Meeting Date: April 24, 2018

Pay is up by nearly three million for FMC CEO Pierre Brondeau to $13,011,873, and the ratio of median worker pay to CEO is 258:1. The company has faced repeated low support on pay over the past number of years but continues to engage in compensation practices that earn disfavor. This year ISS is recommending against because, as the company put it, “ISS claims FMC lowered its short-term incentive targets from 2016 to 2017.”

FMC’s Compensation Committee chose to remove $193 million EBIT from original 2017 targets.
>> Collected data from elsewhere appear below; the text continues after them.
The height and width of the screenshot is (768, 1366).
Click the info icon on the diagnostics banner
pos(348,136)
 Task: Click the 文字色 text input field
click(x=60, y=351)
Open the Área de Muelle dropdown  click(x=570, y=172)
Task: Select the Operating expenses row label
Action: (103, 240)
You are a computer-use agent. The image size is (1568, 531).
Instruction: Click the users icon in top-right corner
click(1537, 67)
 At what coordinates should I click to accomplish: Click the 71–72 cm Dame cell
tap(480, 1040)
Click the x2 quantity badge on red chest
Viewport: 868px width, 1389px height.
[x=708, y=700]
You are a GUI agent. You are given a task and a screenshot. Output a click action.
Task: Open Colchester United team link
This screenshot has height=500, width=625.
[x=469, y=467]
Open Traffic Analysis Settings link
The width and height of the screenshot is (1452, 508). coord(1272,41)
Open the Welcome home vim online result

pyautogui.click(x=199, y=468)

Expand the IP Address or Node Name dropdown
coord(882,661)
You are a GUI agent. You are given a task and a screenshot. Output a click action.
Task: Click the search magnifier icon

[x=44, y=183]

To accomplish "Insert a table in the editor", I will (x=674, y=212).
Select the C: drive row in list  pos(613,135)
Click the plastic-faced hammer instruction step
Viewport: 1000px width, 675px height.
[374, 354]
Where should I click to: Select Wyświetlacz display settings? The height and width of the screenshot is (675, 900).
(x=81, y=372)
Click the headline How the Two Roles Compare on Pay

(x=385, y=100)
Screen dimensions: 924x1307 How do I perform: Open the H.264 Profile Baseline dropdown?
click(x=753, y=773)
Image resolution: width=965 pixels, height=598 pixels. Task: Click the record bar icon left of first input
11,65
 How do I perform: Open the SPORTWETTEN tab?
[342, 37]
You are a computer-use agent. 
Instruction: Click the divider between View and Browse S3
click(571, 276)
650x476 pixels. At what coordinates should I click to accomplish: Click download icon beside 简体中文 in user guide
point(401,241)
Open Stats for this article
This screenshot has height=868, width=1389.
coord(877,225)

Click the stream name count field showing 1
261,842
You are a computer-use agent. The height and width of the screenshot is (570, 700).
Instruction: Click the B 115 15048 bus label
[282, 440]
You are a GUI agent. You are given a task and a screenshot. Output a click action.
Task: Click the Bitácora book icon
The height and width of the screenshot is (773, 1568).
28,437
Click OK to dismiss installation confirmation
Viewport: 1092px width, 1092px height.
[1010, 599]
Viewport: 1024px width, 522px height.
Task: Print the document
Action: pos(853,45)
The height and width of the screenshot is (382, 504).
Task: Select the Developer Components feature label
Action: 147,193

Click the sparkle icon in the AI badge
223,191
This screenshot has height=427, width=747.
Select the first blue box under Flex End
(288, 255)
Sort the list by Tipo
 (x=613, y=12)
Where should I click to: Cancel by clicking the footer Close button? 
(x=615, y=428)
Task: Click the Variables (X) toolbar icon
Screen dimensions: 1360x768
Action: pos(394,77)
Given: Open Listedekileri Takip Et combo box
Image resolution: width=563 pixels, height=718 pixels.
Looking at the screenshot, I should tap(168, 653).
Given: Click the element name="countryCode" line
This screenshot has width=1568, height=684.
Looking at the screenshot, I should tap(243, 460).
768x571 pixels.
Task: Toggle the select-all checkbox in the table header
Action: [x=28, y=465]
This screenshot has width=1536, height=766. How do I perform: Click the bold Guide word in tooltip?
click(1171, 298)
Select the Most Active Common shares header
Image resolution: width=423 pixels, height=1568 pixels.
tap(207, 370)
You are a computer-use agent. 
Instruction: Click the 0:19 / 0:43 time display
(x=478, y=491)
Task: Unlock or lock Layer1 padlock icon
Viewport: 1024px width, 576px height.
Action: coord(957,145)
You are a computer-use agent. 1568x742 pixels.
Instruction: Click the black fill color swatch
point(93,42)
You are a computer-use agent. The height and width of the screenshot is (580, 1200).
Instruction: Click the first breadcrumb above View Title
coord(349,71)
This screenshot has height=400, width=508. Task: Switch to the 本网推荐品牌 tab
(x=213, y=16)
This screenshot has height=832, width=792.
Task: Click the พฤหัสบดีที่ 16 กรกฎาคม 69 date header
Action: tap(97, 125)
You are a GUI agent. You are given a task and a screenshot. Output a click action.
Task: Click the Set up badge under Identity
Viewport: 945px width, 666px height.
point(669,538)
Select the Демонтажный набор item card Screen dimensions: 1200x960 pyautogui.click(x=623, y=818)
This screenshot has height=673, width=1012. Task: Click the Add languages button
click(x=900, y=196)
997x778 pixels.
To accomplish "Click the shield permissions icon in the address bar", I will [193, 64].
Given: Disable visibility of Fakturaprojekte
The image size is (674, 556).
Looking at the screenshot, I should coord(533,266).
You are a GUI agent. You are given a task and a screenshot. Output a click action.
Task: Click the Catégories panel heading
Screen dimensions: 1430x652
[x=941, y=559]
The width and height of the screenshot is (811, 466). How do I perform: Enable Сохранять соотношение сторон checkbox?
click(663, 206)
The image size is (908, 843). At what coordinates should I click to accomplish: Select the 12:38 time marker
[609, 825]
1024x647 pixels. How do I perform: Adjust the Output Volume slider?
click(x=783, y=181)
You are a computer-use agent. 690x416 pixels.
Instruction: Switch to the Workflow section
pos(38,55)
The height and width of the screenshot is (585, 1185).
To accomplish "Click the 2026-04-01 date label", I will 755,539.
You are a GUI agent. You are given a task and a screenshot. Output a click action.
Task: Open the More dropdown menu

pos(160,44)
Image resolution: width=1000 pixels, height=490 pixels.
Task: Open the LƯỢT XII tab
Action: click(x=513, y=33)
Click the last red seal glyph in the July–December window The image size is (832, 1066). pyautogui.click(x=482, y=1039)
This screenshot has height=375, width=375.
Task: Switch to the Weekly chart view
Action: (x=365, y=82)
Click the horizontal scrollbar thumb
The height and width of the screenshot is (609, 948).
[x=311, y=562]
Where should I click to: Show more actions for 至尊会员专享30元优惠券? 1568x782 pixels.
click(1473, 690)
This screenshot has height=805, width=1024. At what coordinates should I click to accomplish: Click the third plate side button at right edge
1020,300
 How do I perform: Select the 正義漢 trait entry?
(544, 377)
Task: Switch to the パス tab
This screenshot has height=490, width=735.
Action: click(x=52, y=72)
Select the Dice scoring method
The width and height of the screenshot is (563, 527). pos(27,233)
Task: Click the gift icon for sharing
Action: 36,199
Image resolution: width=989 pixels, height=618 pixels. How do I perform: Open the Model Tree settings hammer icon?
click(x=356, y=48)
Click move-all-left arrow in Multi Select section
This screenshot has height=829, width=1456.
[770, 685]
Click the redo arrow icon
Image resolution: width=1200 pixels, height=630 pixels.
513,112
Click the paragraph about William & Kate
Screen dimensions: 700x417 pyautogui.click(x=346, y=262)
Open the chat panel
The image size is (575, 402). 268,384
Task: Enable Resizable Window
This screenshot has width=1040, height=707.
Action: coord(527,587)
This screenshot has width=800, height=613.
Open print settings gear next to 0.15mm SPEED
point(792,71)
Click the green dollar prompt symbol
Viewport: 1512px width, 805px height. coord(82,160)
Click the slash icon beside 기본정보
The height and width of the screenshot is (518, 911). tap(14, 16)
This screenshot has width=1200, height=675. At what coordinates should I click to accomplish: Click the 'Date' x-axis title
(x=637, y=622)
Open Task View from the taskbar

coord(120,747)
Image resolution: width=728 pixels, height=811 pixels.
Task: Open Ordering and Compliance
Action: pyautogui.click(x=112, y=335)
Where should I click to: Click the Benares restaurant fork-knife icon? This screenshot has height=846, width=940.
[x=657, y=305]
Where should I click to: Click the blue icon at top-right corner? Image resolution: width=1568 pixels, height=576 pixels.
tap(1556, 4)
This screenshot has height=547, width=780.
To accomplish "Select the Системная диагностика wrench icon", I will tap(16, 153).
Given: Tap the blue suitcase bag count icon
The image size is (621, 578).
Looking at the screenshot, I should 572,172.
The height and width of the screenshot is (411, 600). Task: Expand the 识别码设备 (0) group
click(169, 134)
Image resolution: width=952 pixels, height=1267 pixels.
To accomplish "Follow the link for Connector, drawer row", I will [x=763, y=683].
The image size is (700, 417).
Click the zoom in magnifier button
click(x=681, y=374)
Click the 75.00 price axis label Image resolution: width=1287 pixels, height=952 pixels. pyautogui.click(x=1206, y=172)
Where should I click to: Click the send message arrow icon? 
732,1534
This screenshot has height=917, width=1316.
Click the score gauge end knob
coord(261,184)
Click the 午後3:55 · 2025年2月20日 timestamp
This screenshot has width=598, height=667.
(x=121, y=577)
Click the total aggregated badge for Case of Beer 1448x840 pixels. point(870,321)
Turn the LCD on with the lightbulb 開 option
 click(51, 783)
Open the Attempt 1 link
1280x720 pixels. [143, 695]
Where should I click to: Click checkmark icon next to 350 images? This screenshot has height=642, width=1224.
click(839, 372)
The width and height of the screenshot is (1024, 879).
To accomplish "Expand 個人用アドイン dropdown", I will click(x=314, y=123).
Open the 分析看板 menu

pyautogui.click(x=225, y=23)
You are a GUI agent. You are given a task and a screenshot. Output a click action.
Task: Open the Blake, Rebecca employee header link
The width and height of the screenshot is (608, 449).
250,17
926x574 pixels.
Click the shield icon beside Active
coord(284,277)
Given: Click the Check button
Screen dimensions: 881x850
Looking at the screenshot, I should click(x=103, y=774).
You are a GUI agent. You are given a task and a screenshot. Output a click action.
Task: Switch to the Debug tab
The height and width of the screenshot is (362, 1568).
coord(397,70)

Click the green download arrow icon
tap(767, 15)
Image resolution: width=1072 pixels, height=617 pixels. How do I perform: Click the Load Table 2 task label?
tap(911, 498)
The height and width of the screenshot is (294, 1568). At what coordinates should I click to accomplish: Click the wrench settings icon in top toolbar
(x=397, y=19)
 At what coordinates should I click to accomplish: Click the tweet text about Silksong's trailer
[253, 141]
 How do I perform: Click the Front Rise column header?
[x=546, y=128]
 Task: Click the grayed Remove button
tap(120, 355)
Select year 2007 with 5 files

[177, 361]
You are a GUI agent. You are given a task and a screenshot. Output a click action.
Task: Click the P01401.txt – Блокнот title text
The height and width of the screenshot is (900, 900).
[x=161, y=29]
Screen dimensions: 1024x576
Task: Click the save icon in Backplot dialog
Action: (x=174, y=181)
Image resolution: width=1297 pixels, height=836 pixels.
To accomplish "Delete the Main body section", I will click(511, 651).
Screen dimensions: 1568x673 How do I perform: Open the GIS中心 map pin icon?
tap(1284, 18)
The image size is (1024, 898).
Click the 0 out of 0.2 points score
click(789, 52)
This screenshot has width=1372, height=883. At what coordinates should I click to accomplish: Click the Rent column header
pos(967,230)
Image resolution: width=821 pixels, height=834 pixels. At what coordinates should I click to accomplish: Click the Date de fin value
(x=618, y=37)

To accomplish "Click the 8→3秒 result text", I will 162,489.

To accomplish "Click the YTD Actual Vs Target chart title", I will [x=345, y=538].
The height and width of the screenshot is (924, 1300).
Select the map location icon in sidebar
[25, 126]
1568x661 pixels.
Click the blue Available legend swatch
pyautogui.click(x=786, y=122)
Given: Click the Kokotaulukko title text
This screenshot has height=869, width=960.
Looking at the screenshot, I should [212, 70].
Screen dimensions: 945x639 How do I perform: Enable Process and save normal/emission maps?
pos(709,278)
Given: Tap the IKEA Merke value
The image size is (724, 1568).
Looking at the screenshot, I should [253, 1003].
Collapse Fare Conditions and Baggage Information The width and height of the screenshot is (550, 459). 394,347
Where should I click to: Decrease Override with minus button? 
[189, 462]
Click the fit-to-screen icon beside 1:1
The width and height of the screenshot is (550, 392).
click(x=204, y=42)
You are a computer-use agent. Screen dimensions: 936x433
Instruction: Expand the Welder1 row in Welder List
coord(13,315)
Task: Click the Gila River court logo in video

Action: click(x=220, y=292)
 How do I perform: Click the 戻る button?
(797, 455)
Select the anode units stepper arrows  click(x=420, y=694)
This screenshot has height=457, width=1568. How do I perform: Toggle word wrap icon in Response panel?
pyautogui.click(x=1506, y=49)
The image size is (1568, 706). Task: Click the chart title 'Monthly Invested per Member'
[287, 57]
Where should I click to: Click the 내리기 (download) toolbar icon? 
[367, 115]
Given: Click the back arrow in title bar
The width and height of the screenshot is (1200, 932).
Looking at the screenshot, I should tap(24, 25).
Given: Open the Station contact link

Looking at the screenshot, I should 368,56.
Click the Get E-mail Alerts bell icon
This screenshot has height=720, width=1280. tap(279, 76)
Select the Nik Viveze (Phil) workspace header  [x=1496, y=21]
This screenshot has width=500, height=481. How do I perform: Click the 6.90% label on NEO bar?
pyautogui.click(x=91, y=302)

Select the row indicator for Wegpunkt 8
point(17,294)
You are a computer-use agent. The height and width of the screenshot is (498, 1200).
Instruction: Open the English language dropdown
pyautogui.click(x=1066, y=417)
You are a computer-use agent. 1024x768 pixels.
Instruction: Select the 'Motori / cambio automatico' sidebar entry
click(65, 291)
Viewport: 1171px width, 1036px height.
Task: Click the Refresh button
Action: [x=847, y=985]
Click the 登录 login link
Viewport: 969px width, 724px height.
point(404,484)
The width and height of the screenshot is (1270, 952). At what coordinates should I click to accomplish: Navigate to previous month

They did this because “of the removal of the Health and Nutrition business from FMC ownership in 2017.” In a special filing with the SEC the company states that they “dealt with this in substantially the same way they “historically dealt with acquisitions and divestitures during any given year.”

As the company notes, a component of the increase year-over-year is due to the fact that performance shares are valued when granted but cash awards are valued at the end of their three year term, and the company has changed from one to the other. The company notes that, “If the cash component payouts were excluded for each year to show the true targeted compensation, the 2017 CEO compensation actually decreased from 2016.” IF is the key word here, and every culture has a variation of “if wishes were horses, beggars could ride.” Either way that package is still substantial, and complex.

In 2016, only 46.6 percent of shareholders supported the pay vote, based in part on a large one-time equity award.  FMC noted in the proxy statement published in 2017 that, “The Committee now recognizes that rationale [for a one-time equity award] and decision-making process were not fully articulated in our 2016 CD&A.” The company did institute some changes, but they did not substantially effect Total Disclosed Compensation (TDC). The CEO’s TDC declined from $11 million to $10 million, but remained nearly double what it had been in in 2014. Only 62.2% of shareholders voted to approve the package.

In its documents the company references many times meetings with shareholders who they believe are supportive of their pay practices. The votes tell another story.